ただし元の世界とは多少の変化があります、それについては見てから判断してもらいたいですがあえて言わせて貰うのならば平行世界は可能性の世界なのです!



第7話a:虚空爆破と再会?

 それは少し前に行った事だった、学園都市の中でそれは急に行った。

 都内のある場所にて、重力の変動を感知された。

風紀委員は急ぎ出動し店の中にいた人を避難させはじめる。その時に、一人の女生徒が逃げる際に足を挫いてしまった。

すぐに風紀委員の一人が手を貸したのだが、手を貸した彼の目に映ったのは棚の下に置かれていたぬいぐるみが急激に収束し始めている光景だった。

 次の瞬間、大きな爆発音が店の中に響き渡る。
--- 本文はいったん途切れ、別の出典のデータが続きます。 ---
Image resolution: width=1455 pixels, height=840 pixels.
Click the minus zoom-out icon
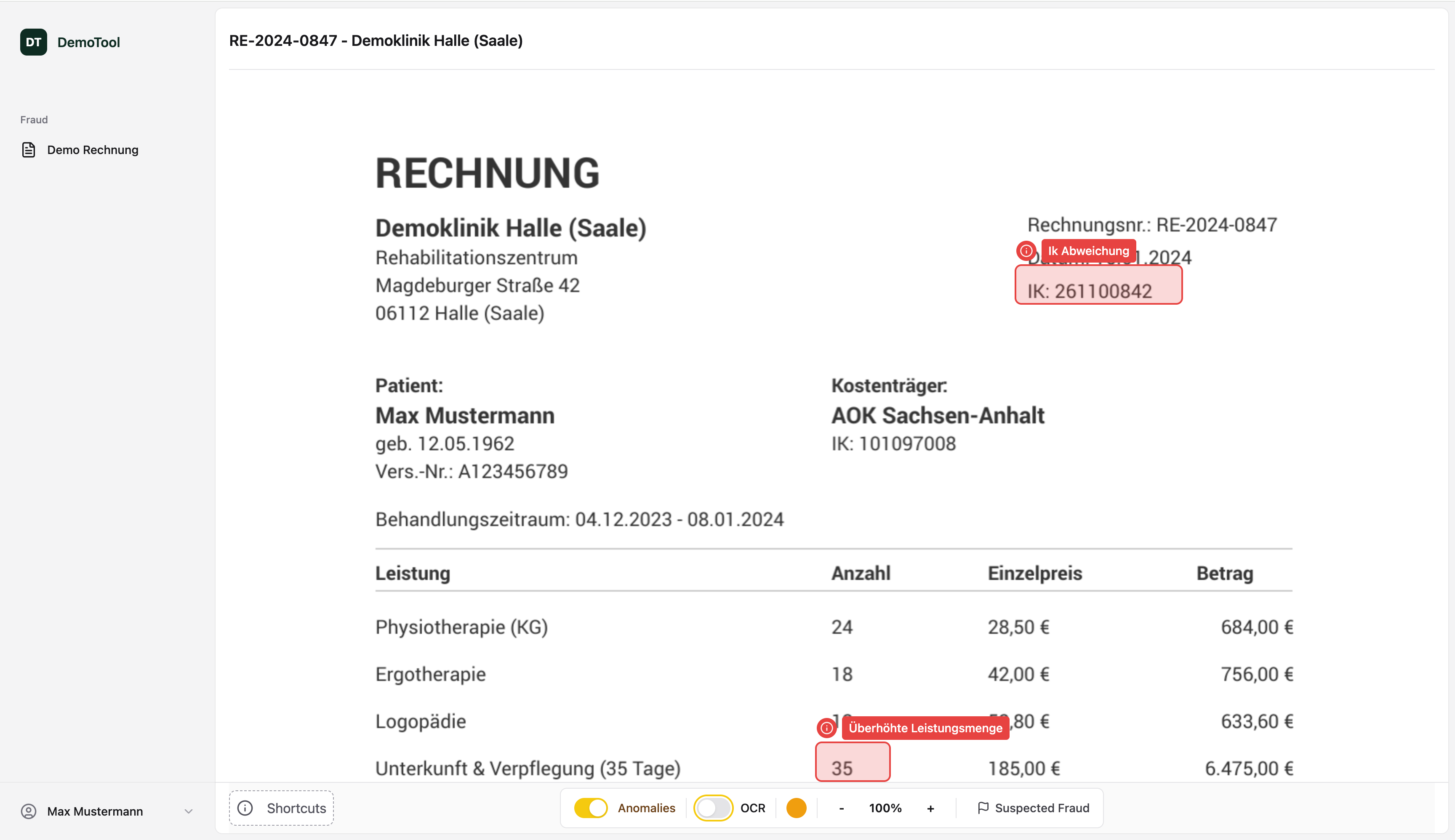click(842, 808)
幸い足を挫いた女生徒は無事であったが、彼女を守る為に手を貸していた風紀委員が怪我をおう事になってしまった。

 

この事件を皮切りに学園都市のあちこちで同じ手口で同様の爆破が起こるようになった。

 

「以上が、一週間前に起きた連続爆破事件、私達は虚空爆破事件と呼称し犯人の特定と犯行の阻止を目指し動きます

その際には出来るだけ、複数で動く事、この爆発の規模に単独で防ぐのは厳しいです

各員は一層の警戒をお願いします!」

 

「「「はい!!」」」

 

 暗室となった会議室の中で事件が起きた状況を改めて確認し、固法は会議室にいる風紀委員に告げ会議に参加していた全員、ツナ、白井、初春を含めた風紀委員は一斉に返事をするのであった。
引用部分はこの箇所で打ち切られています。